Saturday, March 31, 2012

Damnit Jim, I'm a Bookseller, Not a Therapist!

I don't know if it's like this for other retailers or salespeople, but I've notice through the years that customers tend to be very open about personal business with their booksellers. It could be that they feel the need to validate whatever kind of book they're looking for or they need reassurance. It has lead to some awkward moments however, because, like the title of this post says, I'm not a therapist. Do they tell their neighborhood grocer about these same things? Here are some of my personal stories and feel free to share any you have.

  • We have customers all the time that have books shipped to someone who is in prison. Wives sending to husbands, girlfriends to boyfriends, and mothers to sons. A mother wanted my help in selecting some self-improvement and inspirational books for her son. As I made some suggestions, she starts telling me that it isn't really her son's fault that he's in jail. He got in with a bad crowd, made some bad choices. She said that they got him into drugs. My gosh, she was on the verge of tears. I've never had to deal with a crying customer, but thankfully she pulled herself together.
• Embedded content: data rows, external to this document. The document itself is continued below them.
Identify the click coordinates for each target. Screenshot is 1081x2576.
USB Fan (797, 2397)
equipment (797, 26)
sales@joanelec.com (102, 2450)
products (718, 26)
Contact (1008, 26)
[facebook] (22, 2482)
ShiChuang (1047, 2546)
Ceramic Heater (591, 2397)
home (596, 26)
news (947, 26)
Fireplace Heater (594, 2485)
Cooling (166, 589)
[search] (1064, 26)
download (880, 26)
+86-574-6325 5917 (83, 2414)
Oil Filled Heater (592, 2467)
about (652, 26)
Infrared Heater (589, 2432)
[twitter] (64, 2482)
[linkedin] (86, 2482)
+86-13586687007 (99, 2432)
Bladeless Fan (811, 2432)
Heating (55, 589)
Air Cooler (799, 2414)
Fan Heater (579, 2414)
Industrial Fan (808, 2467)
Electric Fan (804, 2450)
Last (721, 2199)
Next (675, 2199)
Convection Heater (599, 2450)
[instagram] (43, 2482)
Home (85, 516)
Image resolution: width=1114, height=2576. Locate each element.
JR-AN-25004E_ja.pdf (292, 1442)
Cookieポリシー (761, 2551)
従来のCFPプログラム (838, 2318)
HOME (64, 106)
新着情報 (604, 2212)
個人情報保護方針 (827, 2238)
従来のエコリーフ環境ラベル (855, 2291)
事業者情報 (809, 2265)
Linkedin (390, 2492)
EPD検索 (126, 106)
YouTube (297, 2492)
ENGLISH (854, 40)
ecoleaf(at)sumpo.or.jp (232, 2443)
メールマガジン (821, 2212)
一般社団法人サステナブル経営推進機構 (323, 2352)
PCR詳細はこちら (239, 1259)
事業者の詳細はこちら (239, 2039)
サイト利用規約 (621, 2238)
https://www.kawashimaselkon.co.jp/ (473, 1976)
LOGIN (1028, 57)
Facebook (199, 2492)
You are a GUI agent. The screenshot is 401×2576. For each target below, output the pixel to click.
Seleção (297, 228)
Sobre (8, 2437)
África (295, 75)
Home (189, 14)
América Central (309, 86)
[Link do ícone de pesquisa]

I did my usual "smile and nod" maneuver and that seemed to suffice. 

  • Then there was the time I nearly dissolved into tears. A woman came in looking for books on grieving the loss of a child. We didn't have that many, but they all seemed to be geared toward the mother. She was looking for something for the father. As I'm searching the database, she tells me that she wants this for her husband because he is having a hard time dealing with the loss of their baby. I express my condolences and then she says that they had twins, but only one survived. It took all I had to: a. Not hug this woman as we stood in the center of the store. b. Burst into sobs. 

  • Some customers make me shake my head, like the man who wanted books about cooking with marijuana. He adamantly told me that he was not a druggie or addict. He took it for medicinal purposes. He even took out his medical marijuana card to prove it. He kept repeating it over and over. What you do is your own business! I just sell you the book!

  • This happened just yesterday...Everyone is talking about this book called "Fifty Shades of Grey". (It's a Twilight fan fic with the names changed, people!! Sorry.) This older man called up the store and said he was looking for two books. First one was a political book that we had in stock. Then he asked for "Fifty Shades of Grey." It doesn't come out until 4/3. After informing him, I made some sort of remark about how everyone wants this book and that it apparently is "quite the saucy read." On a side note, I must say that "saucy" is a great word to use in everyday conversation. It's just fun to even say out loud. "Saucy!" Did you say it out loud? I'm digressing, I apologize. This man goes on to say that he heard the book contains bondage scenes and that he may be an old man, but he's had some experiences in his life - experiences with bondage. He wasn't too sure about it at first, he told me, but that's what these women wanted and it turned out it was a good for both of them. Are we really discussing your sexual escapades?? As George Takei would say, "Oh my."


  1. Oh, people tell us all about their lives over in teh cafe too! It doesn't usually get that interesting though!

    When I worked at a college bookstore, a woman once told me that she just got divorced so I said "Oh, I'm sorry to hear that." but she happily said "No, it's a good thing." What do you say to that? Congratulations? It seems wrong to congratulate a failed marriage.

  2. I guess it's kind of like working in a bar, where drunk people tell you their life problems only at least there, you can blame it on the alcohol.